The Pregnancy and Medicine Initiative has talked a lot about the data gap around pregnancy and medication. We’ve also highlighted how hard it can be to collect such information. Practical and ethical roadblocks exist which can hinder the gathering of this vital data but it’s crucial that a way around it is found.
A large-scale study in Europe is attempting to do just that. Pregnant women from the UK, Poland, Denmark, and the Netherlands were invited to sign up for a study by the Innovative Medicines Initiative (IMI) and the PROTECT consortium (Pharmacoepidemiological Research on Outcomes of Therapeutics by a European Consortium), led by the European Medicines Agency.
The study looked into whether it’s possible to collect data directly from pregnant women without the intervention of healthcare professionals, and whether this data is of high enough quality to be used for research purposes. The study was designed to find out whether women would sign themselves up to take part and if they would then choose to share sensitive information about themselves such as recreational drug use, alcohol consumption, and smoking.
Dr. Stella Blackburn, alternate coordinator of the study, says that a number of factors lie behind the gap in knowledge around pregnancy and medication. For ethical reasons, most clinical trials either exclude women who could become pregnant or require them to use effective contraception. Importantly, it tends to be only the problematic results which get reported.
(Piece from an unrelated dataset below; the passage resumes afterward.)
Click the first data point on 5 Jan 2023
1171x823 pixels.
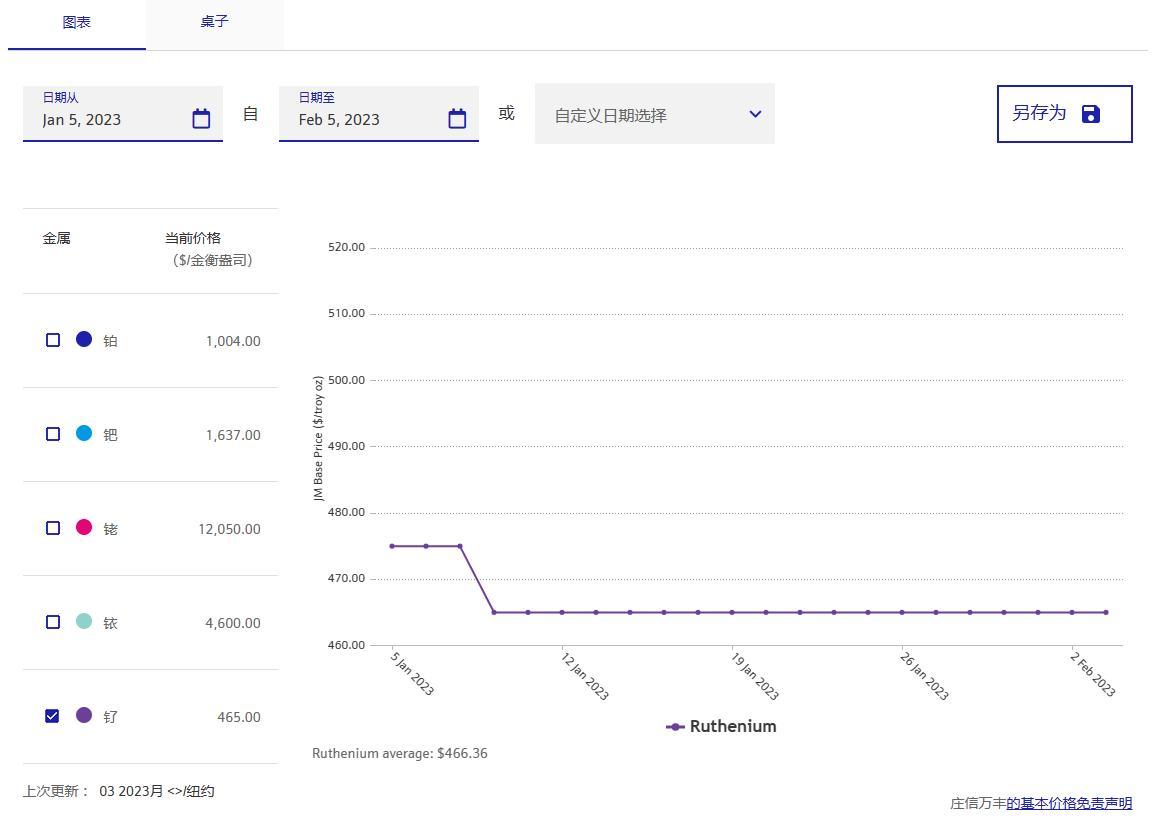pyautogui.click(x=392, y=546)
“Most doctors will only report spontaneously to a pharmaceutical company when they think that there is a likelihood that the medicine has caused harm,” Dr. Blackburn says. “This is important for safety reasons but from a research perspective, it creates bias because the outcome of the pregnancy is known. It also requires someone to be suspicious that the medicine may have caused harm. This means that information on happy outcomes is much rarer. After the birth, women are unlikely to report to a company that they took their medicine and had a perfectly normal baby.”
For this reason, studies like PROTECT are vital in that they will amass data from a whole spectrum of women. Both those who go on to have good outcomes and those who run into health difficulties with their pregnancies will be included.
Results are still being analyzed from the 2,000 participants who took part but, so far, it looks as though valuable data has been gathered. One thing the study has proved is that self-enrolment seems to work.
“Although there is quite a high drop-out rate, several hundred women continued reporting throughout their pregnancy at a fraction of the cost of using traditional methods of primary data collection,” Dr. Blackburn says. “It also looks as if this enabled collection of some data that is not found in electronic health records.”
“This method could potentially be used for hard to research groups such as adolescents, people working anti-social hours, and other people who don’t see the same doctor or practice regularly.”
“Imagine having enough data to be able to start to infer causality, identify risk factors and in effect have the ability to provide women with information about which drugs are safe or less safe during pregnancy so that they, and their healthcare professionals, can make choices on the basis of reliable information.”
This study has shown that it is possible to recruit women without the intervention of healthcare professionals, while collecting good quality data. The potential is exciting. However, Dr. Blackburn says that change is still needed within the established channels of research.
It’s about patient safety
“Information about pregnancy and medication use is desperately important,” she says. “As a start, I would like to see all women who become pregnant during clinical trials followed up until the end of their pregnancy. At the moment, many women leave the trial as soon as they become pregnant and so useful data is lost.”
“I would like doctors to report any medication exposure during pregnancy before the outcome of pregnancy is known. Since most medicines do not harm the fetus, this would provide a lot of data, which could be used to reassure women. At the moment, data is more likely to be collected on the basis of harm than on no effect.”
“Finally, I would like to see a change in the pharmaceutical industry. Some companies seem to worry that collecting data could lead to problems. However, I believe that to be a short-sighted approach and that contributing to patient safety should be the goal.”
“We need to change attitudes so that data collection becomes the norm as it is in everyone’s interest to know which medicines can, or more rarely cannot, be taken during pregnancy.”
The Innovative Medicines Initiative (IMI) is a public-private partnership between the European Union and the European Federation of Pharmaceutical Industries and Associations (EFPIA). PROTECT consists of 35 partners, a mix of EFPIA companies, EU regulatory authorities, academic institutions, the International Alliance of Patients’ Organizations and small and medium companies.